Walakin, Affiati pernah berurusan dengan Badan Kehormatan DPRD Kota Cirebon, Juli 2020. Saat itu, Affiati membaca ikrar menjaga NKRI dari pengaruh paham komunisme dan khilafah. Belum menyelesaikan bacaannya, audiens menyatakan batal. Ia pun berikrar tanpa menyebutkan kata khilafah.
Video pembacaan ikrar heboh di jagat media sosial. Sejumlah pihak memprotes pimpinan DPRD karena dianggap tidak melindungi NKRI dari khilafah yang bertentangan dengan ideologi Pancasila. Affiati saat itu memohon maaf dan mengaku bingung karena pembacaan ikrar tidak ada dalam agenda.
Dari segi legislasi, kinerjanya bersama 34 anggota DPRD yang lain dipertanyakan. Dari 18 target rancangan peraturan daerah, hingga kini hanya empat perda yang selesai dalam rapat paripurna. Bahkan, tujuh raperda sama sekali belum dibahas.
Ketua Badan Pembentukan Perda Ana Susanti menuding pandemi dua tahun terakhir sebagai kendala. ”(Pembahasan) Sekarang tetap berjalan. Kalau dengan bagian hukum Pemkot Cirebon hanya lewat virtual. Tetapi, memang lebih enak langsung (dibahas) di darat,” ujarnya.
Pengamat politik dari Universitas Swadaya Gunung Jati, Khaerudin Imawan, berpendapat, seharusnya elite fokus menangani pandemi Covid-19, bukan malah menyiapkan strategi untuk Pemilu 2024. Apalagi, kinerja legislasi DPRD Kota Cirebon belum maksimal.
”Harusnya banyak raperda di pandemi karena ada perubahan kondisi. Fungsi legislasi harusnya berjalan. Kalau tidak, masyaraat jadi tidak respek,” ungkapnya. Ia berharap, polemik perebutan kursi ketua dewan tidak memperburuk kinerja DPRD.

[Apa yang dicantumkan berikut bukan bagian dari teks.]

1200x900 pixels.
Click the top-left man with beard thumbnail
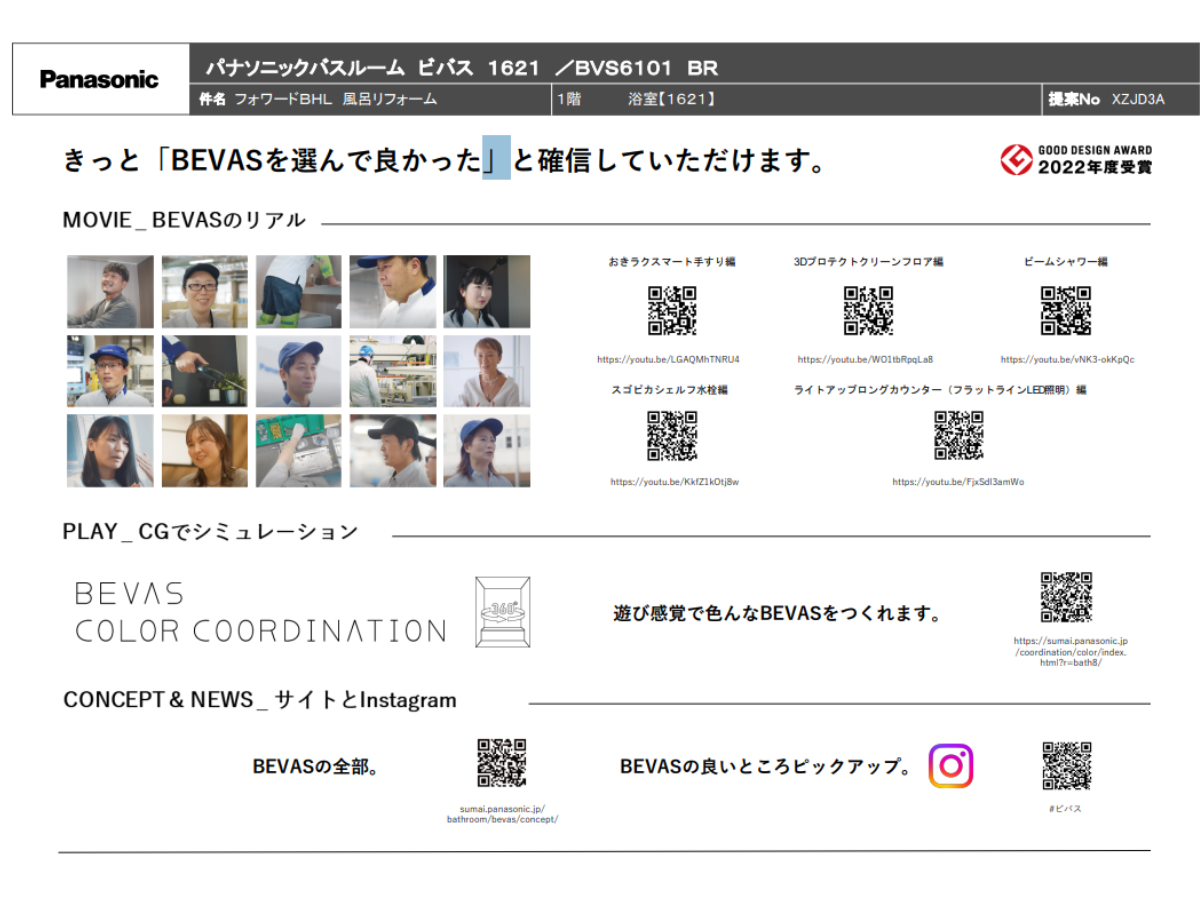pyautogui.click(x=110, y=292)
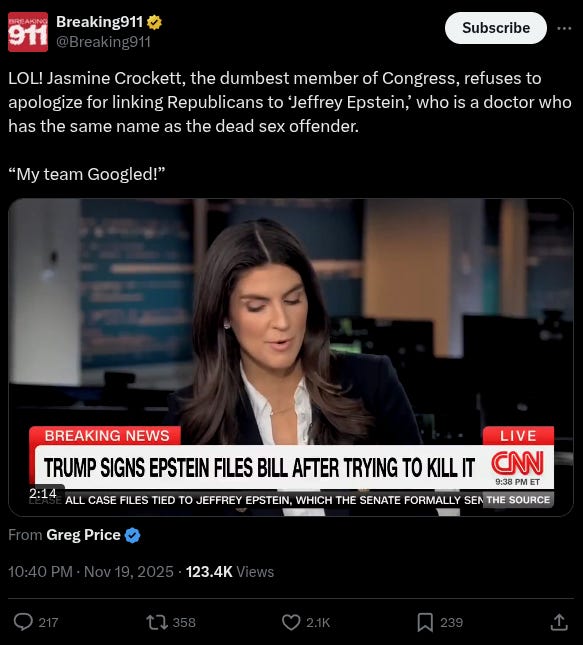Click the gold verified badge beside Breaking911

click(154, 22)
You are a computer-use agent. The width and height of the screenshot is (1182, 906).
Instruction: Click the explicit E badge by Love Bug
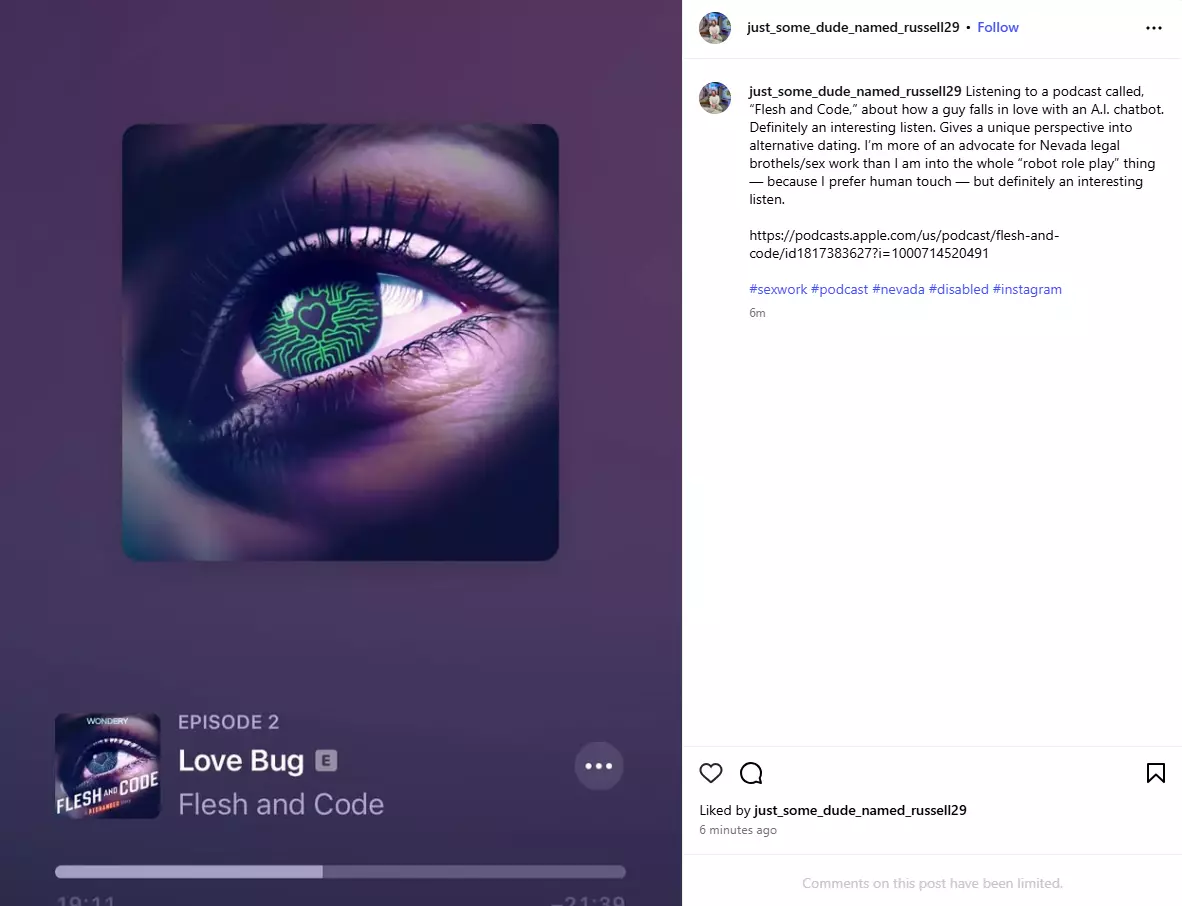click(x=326, y=761)
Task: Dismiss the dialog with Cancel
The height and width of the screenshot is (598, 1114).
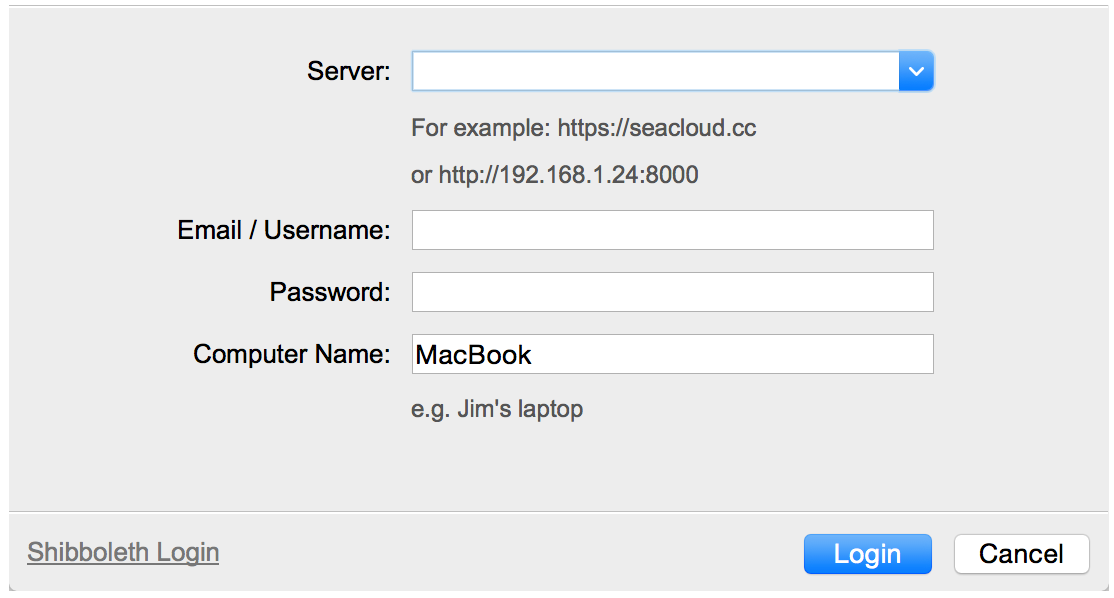Action: pyautogui.click(x=1021, y=554)
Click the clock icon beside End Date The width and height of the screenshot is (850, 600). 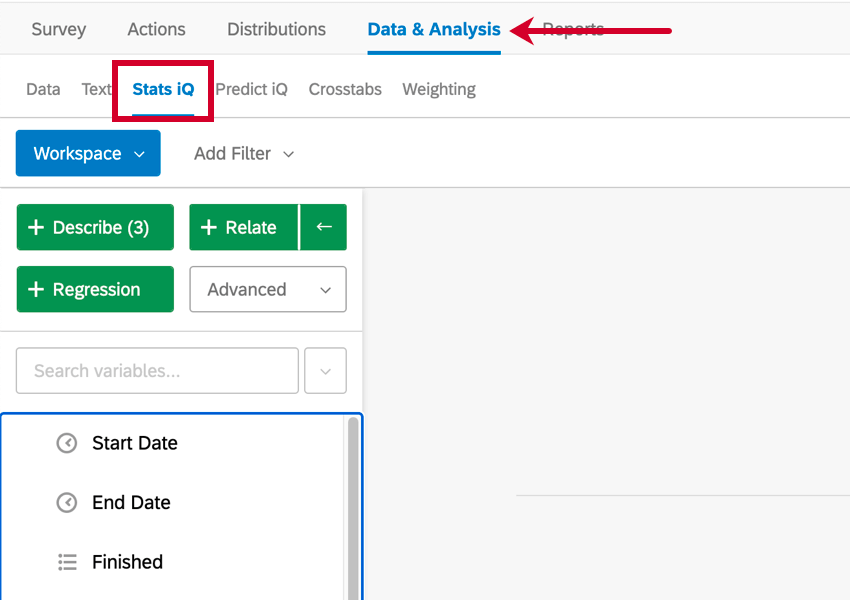pyautogui.click(x=66, y=502)
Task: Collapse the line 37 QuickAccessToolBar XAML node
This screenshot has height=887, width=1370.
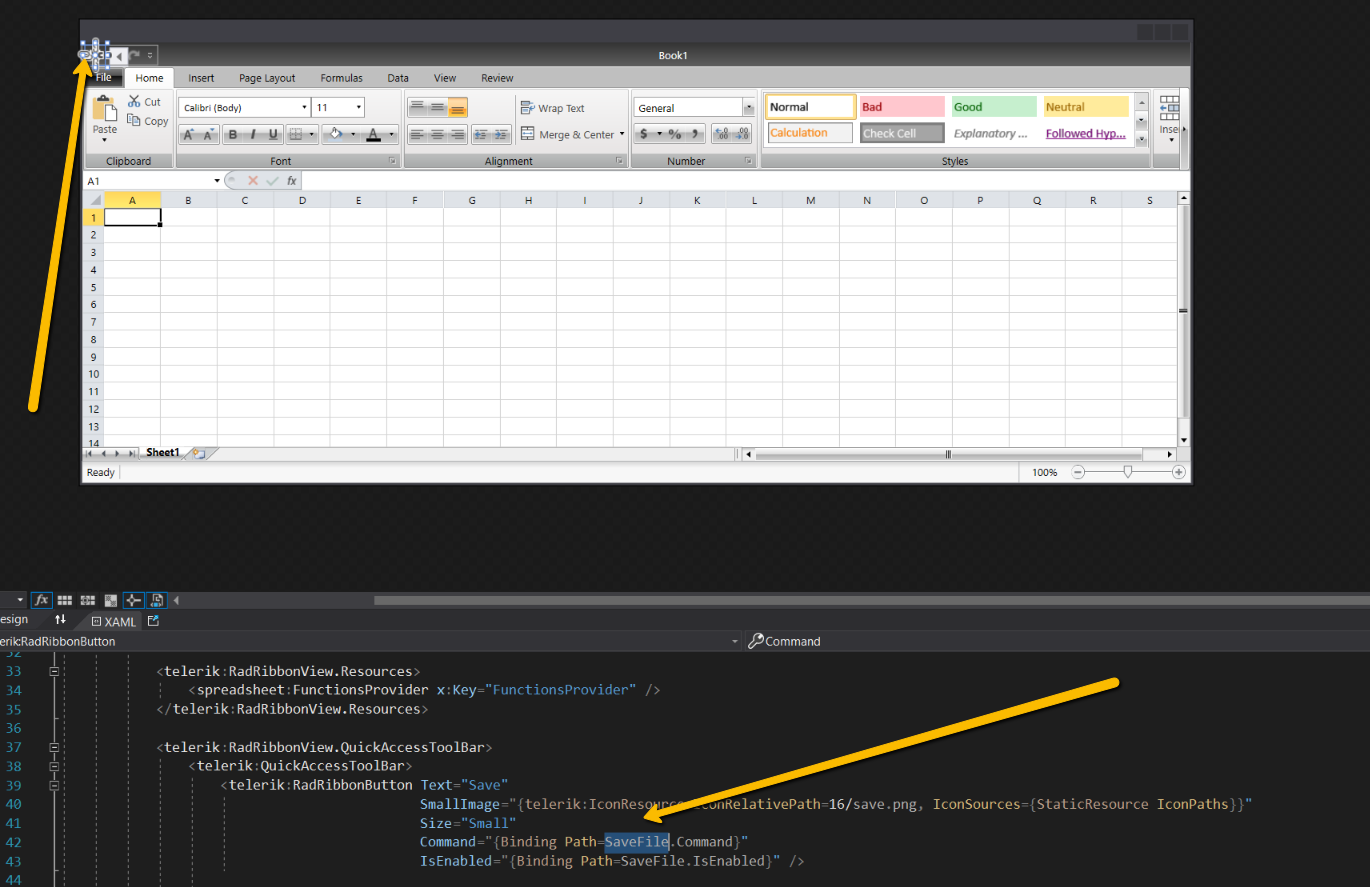Action: click(x=53, y=747)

Dalam sejarahnya, DPRD tidak bisa dipisahkan dari pembentukan Cirebon menjadi gemeente (kotapraja atau kotamadya) pada 1906. Saat itu, anggotanya ada 11 orang, yakni 8 berbangsa Belanda, 2 warga setempat, dan 1 dari timur asing. JHJ Sigal tercatat sebagai ketua dewan pertama.
Zaenal Masduqi dalam bukunya, Cirebon, dari Kota Tradisional ke Kota Kolonial (2011), mengatakan, dewan mengajak seluruh warga berpartisipasi memajukan kota, mendahulukan kepentingan umum dibandingkan pribadi, dan meningkatkan kesenian serta ilmu pengetahuan. Juga, menyediakan kepentingan umum yang mudah dan cepat.
Keputusan dewan di rapat perdana itu merespons amburadulnya kota karena wabah muntaber hingga frambosia. ”Cirebon mendapatkan julukan sebagai kota yang tidak sehat di Nederlands Indie dan sebuah kota karesidenan pembawa sial,” tulis Zaenal.
Kini, setelah seabad berlalu, hasil rapat anggota dewan kala itu patut dipertanyakan. Benarkah kita sudah mendahulukan kepentingan umum dibandingkan pribadi? Yang jelas, saat pandemi belum usai, elite politik mulai menyiapkan Pemilu 2024, termasuk mengganti ketua DPRD.